## Task directions
Return, unchanged, the rows that start at the line containing "Given: Open Content Hub Demo for ABM" and end at the line containing "[x=43, y=318]", with both of those lines included.

::::::::::

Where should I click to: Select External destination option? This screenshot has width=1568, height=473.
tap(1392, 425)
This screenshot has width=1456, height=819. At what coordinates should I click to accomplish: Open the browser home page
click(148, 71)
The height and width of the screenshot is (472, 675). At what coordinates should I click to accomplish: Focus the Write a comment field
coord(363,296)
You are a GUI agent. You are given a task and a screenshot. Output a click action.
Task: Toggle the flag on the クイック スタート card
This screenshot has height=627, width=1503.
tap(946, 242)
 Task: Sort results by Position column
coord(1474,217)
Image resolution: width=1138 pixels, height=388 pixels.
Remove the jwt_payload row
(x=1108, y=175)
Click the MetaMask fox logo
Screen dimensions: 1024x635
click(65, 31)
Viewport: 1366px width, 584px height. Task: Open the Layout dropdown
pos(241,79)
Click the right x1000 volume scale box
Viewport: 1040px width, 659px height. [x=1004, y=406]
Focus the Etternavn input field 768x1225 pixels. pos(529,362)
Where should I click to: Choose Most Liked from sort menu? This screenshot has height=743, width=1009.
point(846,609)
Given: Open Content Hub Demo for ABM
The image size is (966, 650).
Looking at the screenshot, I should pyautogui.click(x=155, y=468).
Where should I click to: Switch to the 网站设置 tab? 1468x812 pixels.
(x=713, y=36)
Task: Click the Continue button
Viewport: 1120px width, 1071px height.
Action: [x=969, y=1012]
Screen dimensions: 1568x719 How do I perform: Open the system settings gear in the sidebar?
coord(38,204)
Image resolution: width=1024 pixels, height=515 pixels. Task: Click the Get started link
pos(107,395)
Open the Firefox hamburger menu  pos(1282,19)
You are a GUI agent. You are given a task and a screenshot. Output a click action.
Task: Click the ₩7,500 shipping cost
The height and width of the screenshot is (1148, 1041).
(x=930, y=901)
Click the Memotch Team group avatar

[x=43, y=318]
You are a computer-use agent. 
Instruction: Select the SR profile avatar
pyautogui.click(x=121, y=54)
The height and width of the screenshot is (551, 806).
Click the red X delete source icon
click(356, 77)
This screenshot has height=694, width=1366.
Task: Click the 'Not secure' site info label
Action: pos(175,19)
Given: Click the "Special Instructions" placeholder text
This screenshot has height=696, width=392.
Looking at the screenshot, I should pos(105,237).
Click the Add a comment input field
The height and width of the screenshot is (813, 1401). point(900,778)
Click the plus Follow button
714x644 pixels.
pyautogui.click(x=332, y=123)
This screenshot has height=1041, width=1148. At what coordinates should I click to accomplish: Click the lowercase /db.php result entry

::::::::::

## Solution below
Given: Open Content Hub Demo for ABM
The image size is (966, 650).
Looking at the screenshot, I should pyautogui.click(x=155, y=468).
Where should I click to: Switch to the 网站设置 tab? 1468x812 pixels.
(x=713, y=36)
Task: Click the Continue button
Viewport: 1120px width, 1071px height.
Action: [x=969, y=1012]
Screen dimensions: 1568x719 How do I perform: Open the system settings gear in the sidebar?
coord(38,204)
Image resolution: width=1024 pixels, height=515 pixels. Task: Click the Get started link
pos(107,395)
Open the Firefox hamburger menu  pos(1282,19)
You are a GUI agent. You are given a task and a screenshot. Output a click action.
Task: Click the ₩7,500 shipping cost
The height and width of the screenshot is (1148, 1041).
(x=930, y=901)
Click the Memotch Team group avatar

[x=43, y=318]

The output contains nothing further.